Hoi An is charming at any time but prefer spring due to the pleasant weather and beautiful scenery when the red leaves of Malabar almond trees bring a quiet and romantic.
Malabar almond trees add flamboyance to the ancient town of Hoi An:
In spring the leaves of Malabar almond trees turn red and add flamboyance to the ancient town of Hoi An in central Vietnam.
A red-leafed Malabar almond tree on Nguyen Thi Minh Khai Street stands out amid the brown tile roofs of the 400-year-old UNESCO heritage town.
“Hoi An is charming at any time of the year but I prefer spring due to the pleasant weather and beautiful scenery when the red leaves of Malabar almond trees bring a quiet and romantic look,” Do Anh Vu, a local photographer and the author of this photo collection, said.
Malabar almond trees near the iconic Pagoda Bridge have started shedding their leaves.
The bridge was built by Japanese traders in the 17th century, and is now a national relic that appears on VND20,000 bills.
A shop selling souvenirs on Nguyen Thi Minh Khai Street is shaded by a Malabar almond tree with red leaves.
A Malabar almond tree shines under the warm sunlight.
Malabar almond trees on both sides of Thai Phien Street have changed the color of their leaves.

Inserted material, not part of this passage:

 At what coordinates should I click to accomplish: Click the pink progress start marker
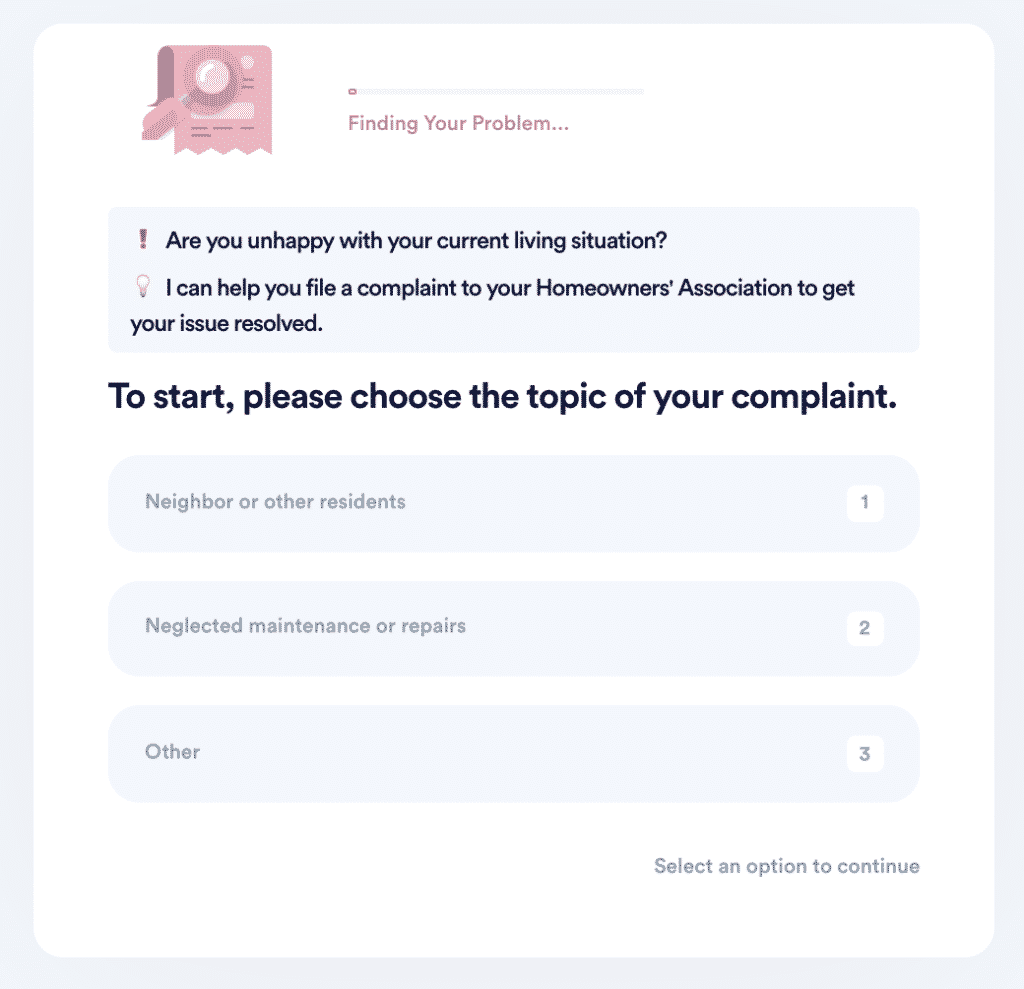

This is an ideal occasion for photographers to take photos.
Unlike Ho Chi Minh City and Hanoi, Vietnam’s two bustling metropolises, Hoi An is much loved for its tranquility and relaxed pace.
Red Malabar almond tree leaves litter a street sidewalk.
Two people cycle on Pham Hong Thai Street under the shade of Malabar almond trees. Streets such as Nguyen Thi Minh Khai, Nguyen Thai Hoc, Pham Hong Thai, and Thai Phien are full of the trees.